How is a heart valve transplant different from a full heart transplant?
In a valve transplant, also called a partial heart transplant, only the valve(s) from a donor heart are used–not the entire heart. The child’s own heart remains in place, and only the damaged valve is replaced. This makes the procedure less invasive than a full heart transplant and allows donor hearts to help more than one patient.
Why might a child need a valve transplant?
A child may need a valve transplant if they have a congenital heart defect that impacts the aortic or pulmonary valves.
What conditions can a valve transplant help treat?
Children with congenital heart disease may benefit from a heart valve transplant. Heart valve transplants can help treat:
- Truncus arteriosus
- Pulmonary atresia or stenosis
- Aortic valve stenosis or regurgitation
- Endocarditis (infected heart valves)
- Failed previous valve repair or replacement
What is a domino valve transplant?
A domino transplant is a procedure in which one child receives a full heart transplant, and then the healthy valves from their old heart are removed and transplanted into another child needing a valve replacement. This procedure allows doctors to help multiple children with just one donor heart.

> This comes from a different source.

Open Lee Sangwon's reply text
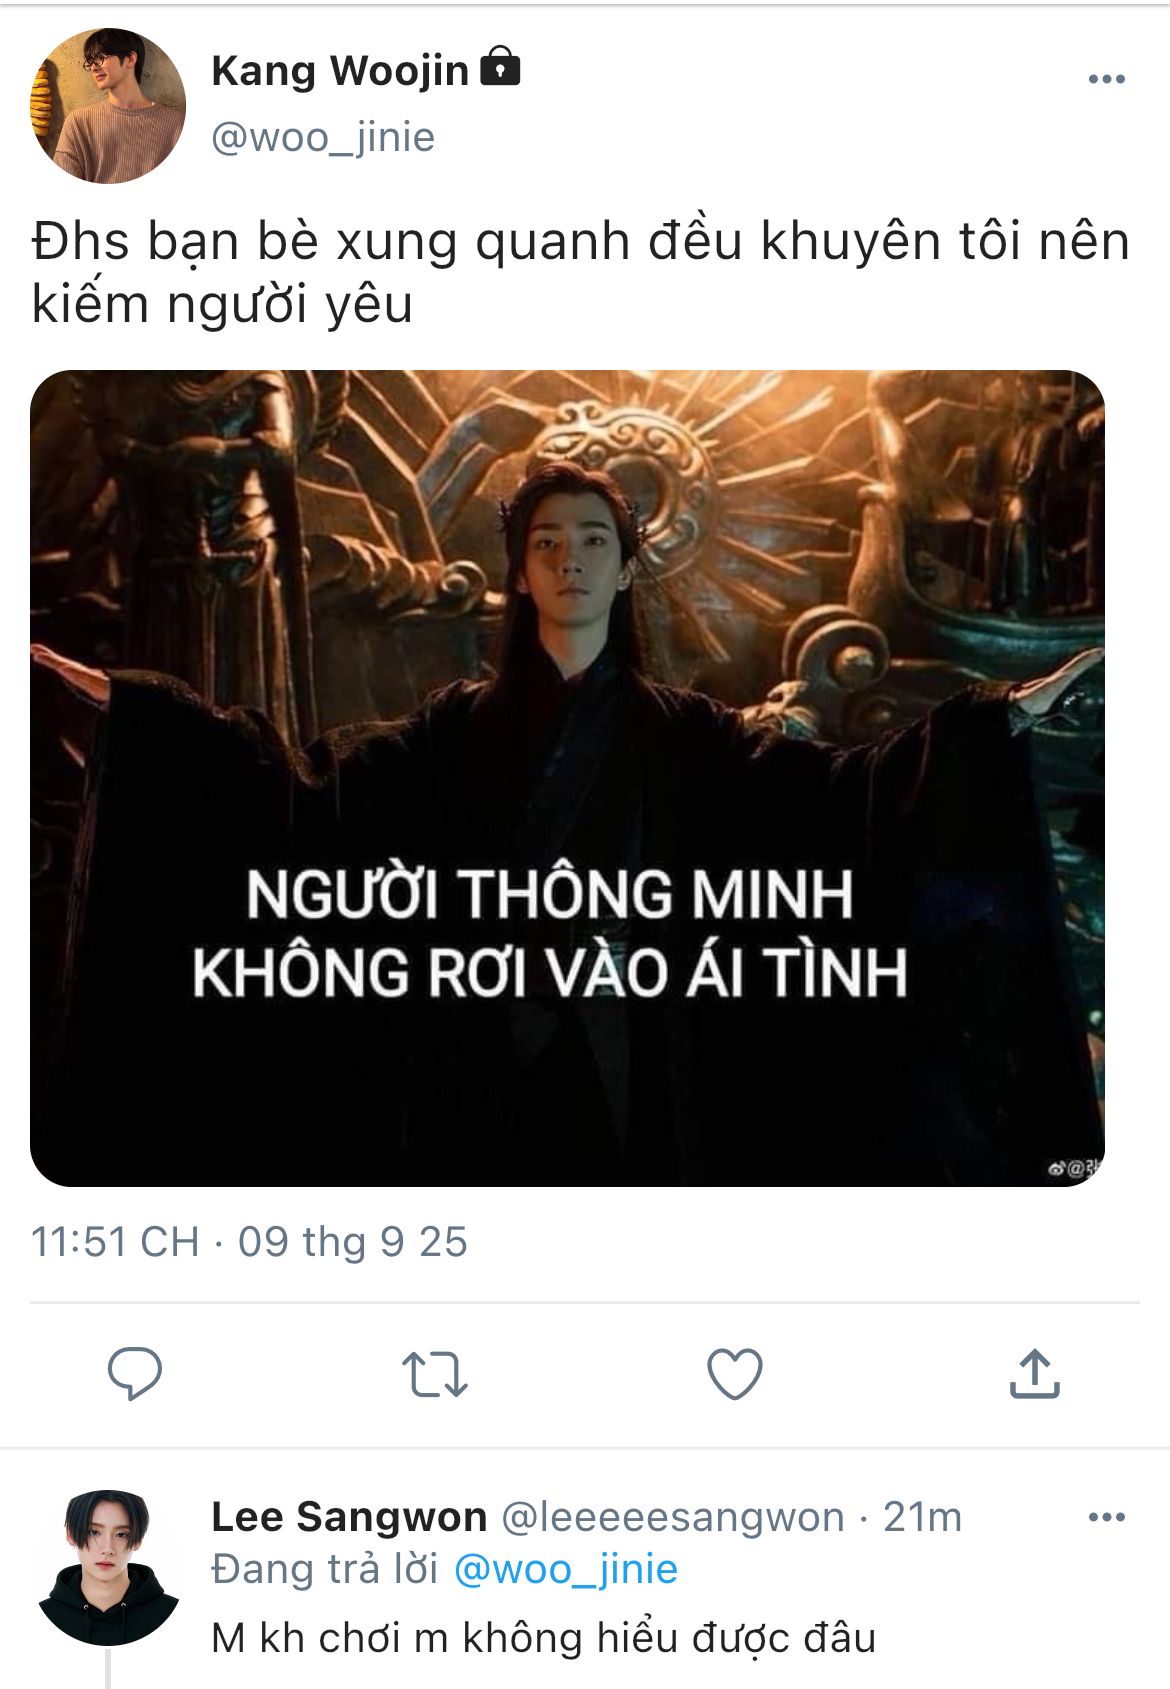This screenshot has height=1689, width=1170. (x=544, y=1638)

What are the benefits of “living” valves vs. other types of valves for children?
- Living tissue valves can grow with the child, reducing the need for multiple surgeries. They also function more like natural heart valves.
- Unlike mechanical valves, living valves don’t require lifelong blood thinners, which can be problematic for children.

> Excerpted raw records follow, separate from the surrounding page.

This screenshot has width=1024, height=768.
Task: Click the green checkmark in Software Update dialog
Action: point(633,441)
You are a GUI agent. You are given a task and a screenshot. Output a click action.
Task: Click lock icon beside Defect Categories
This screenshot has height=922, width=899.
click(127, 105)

- Living valves may last longer and perform better than cryopreserved tissue valves.
What kind of follow-up care is needed after a valve transplant?
Because the valve comes from a donor, the child typically needs immunosuppressive medications and specialized care to prevent rejection. These are managed carefully by a pediatric transplant team.
What is recovery like after a valve transplant?
- Children usually recover well and go home relatively quickly after surgery.
- Initial follow-up is done with the transplant team, then care is transferred back to the child’s regular cardiologist.
- Most patients can return to normal activities, with some long-term monitoring.
How long do transplanted valves last?
The long-term durability is still being studied, but living donor valves have shown promise in maintaining function. So far, many children have not needed further surgeries since their transplant.
Is this a common procedure?
No — heart valve transplant in pediatrics is a relatively new and pioneering approach. Only a few centers in the U.S., including NewYork-Presbyterian Morgan Stanley Children’s Hospital of Children’s Hospital of New York, are performing valve transplants in children, including domino procedures. However, early outcomes are promising.
What are the risks of valve transplant in children?
As with any major surgery, risks include:
- Bleeding or infection
- Rejection of the valve
- Complications from immunosuppressive therapy
These risks are managed by an experienced pediatric heart and transplant team.